- REQUIRED WORK: Every line containing the word "Given" is to be copied from the data below.

DATA FOR THE TASK Start Marker

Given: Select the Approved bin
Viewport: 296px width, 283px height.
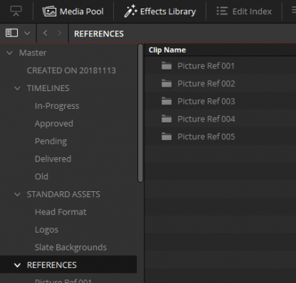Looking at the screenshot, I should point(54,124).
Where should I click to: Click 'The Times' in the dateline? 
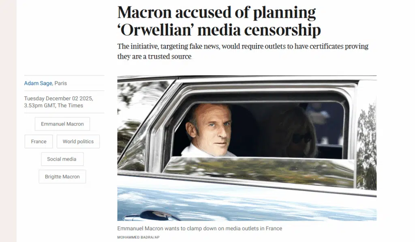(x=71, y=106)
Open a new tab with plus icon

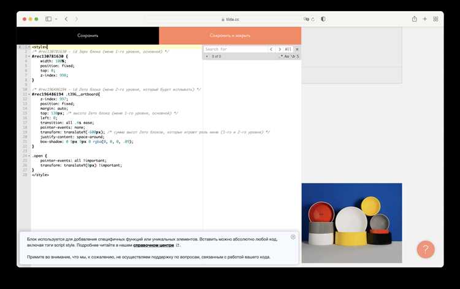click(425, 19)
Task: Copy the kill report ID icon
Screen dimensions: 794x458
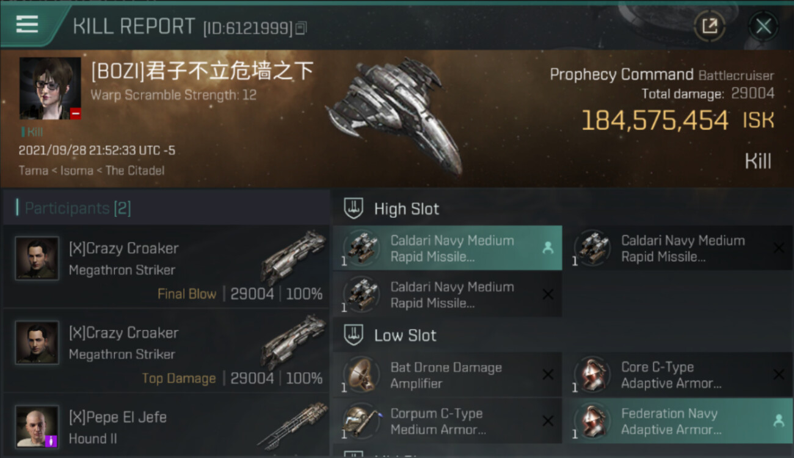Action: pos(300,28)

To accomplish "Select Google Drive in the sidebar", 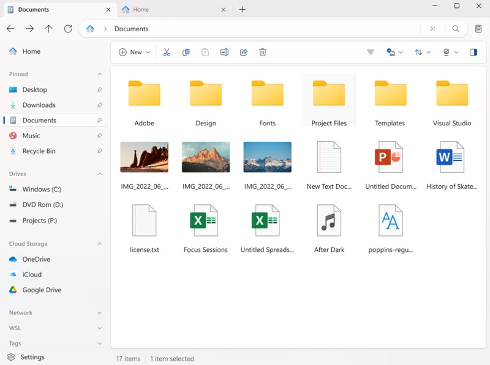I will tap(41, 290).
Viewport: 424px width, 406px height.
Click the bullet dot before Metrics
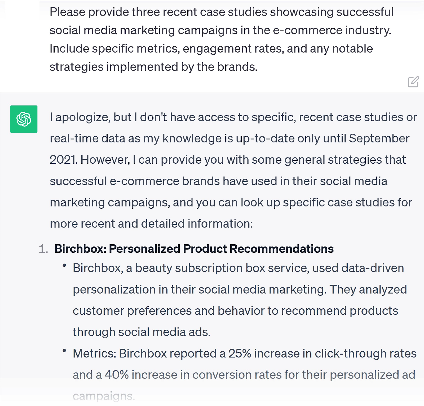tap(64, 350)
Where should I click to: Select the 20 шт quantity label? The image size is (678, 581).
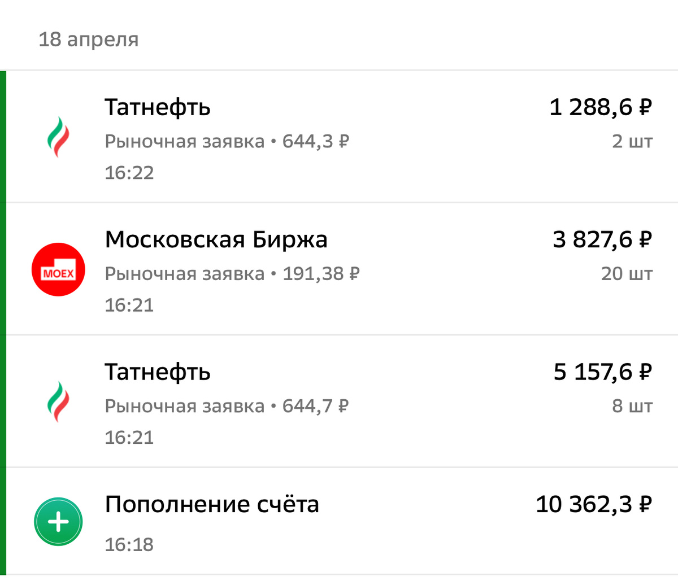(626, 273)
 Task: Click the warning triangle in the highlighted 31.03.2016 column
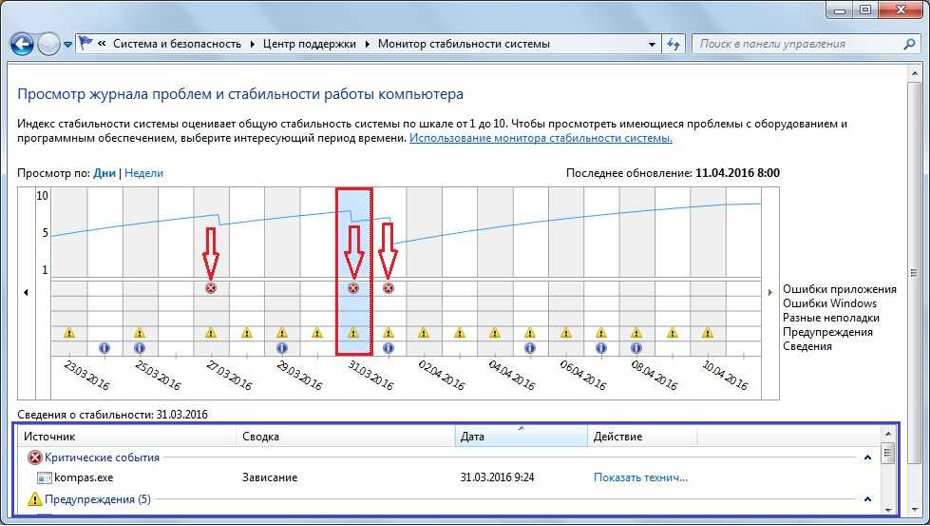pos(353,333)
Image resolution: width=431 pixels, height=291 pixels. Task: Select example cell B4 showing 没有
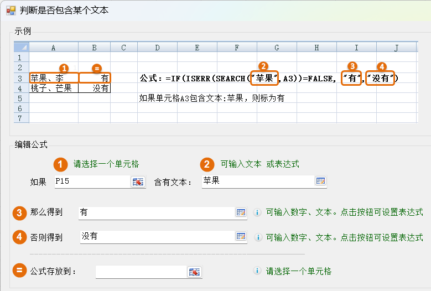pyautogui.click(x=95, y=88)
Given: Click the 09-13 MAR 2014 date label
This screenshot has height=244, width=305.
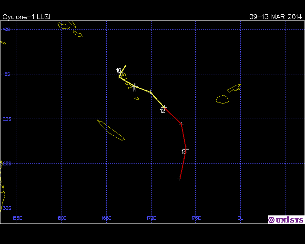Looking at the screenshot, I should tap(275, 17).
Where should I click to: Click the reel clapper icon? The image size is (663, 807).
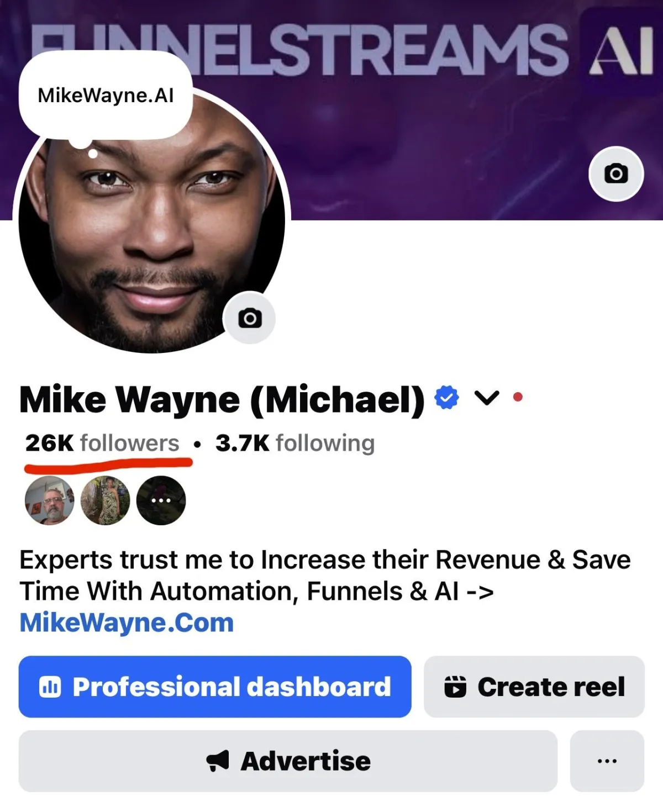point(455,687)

DATA FOR THE TASK End Marker
DATA FOR THE TASK Start Marker

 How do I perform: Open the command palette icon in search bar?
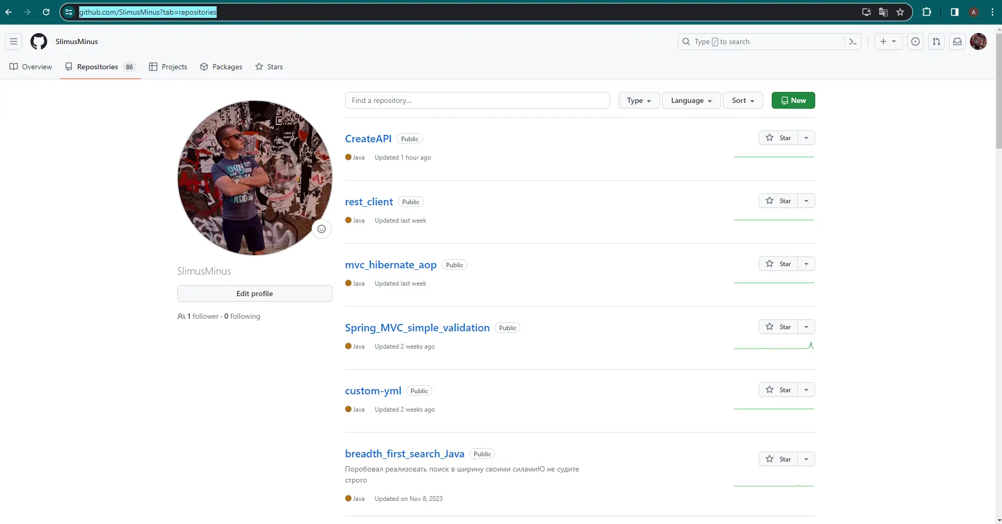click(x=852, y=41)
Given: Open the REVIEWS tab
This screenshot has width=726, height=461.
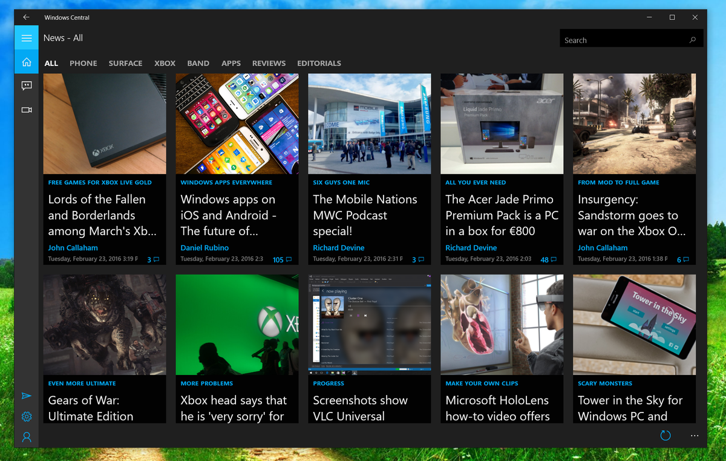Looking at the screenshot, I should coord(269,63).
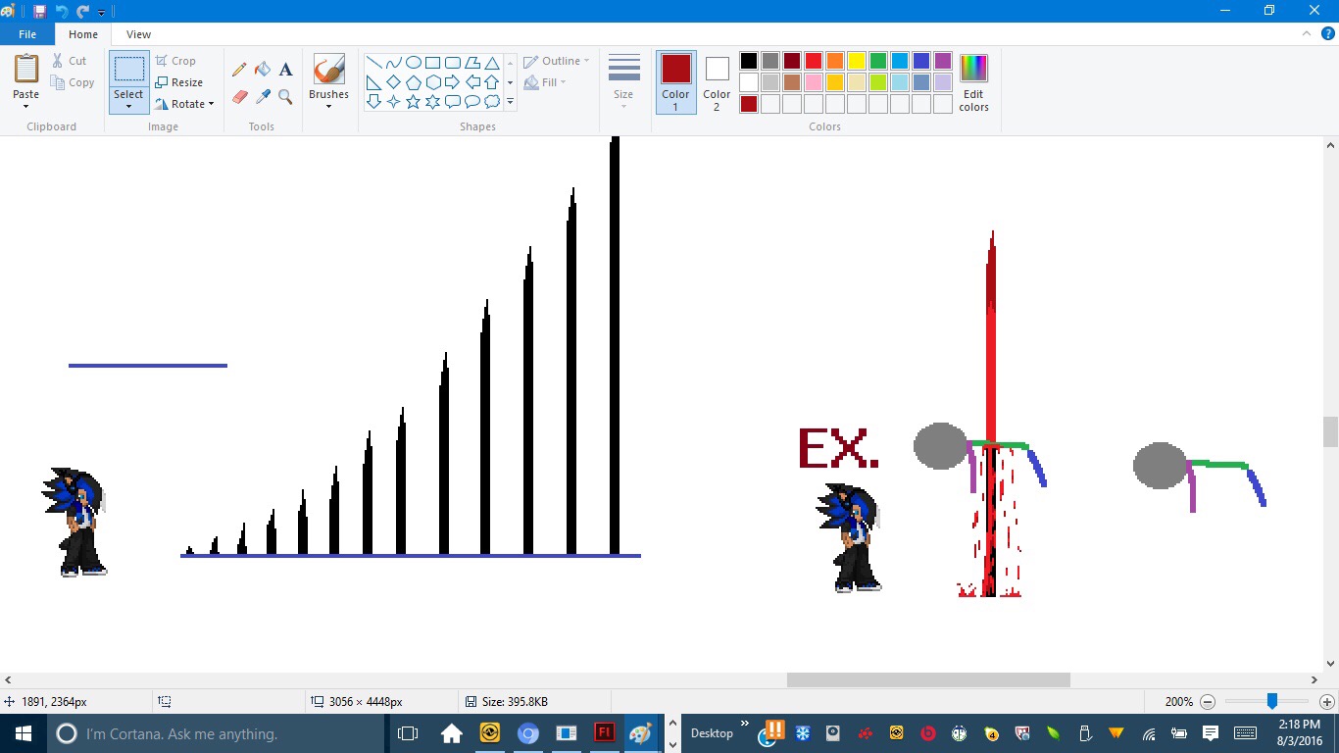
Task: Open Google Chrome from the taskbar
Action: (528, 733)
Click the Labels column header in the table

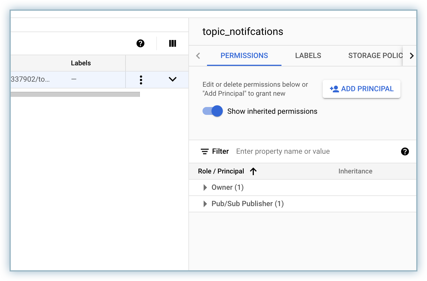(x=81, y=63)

DATA FOR THE TASK End Marker

- EXERCISE RESULT:
Given: Select the Approved bin
Given: Click the 09-13 MAR 2014 date label
Given: Open the REVIEWS tab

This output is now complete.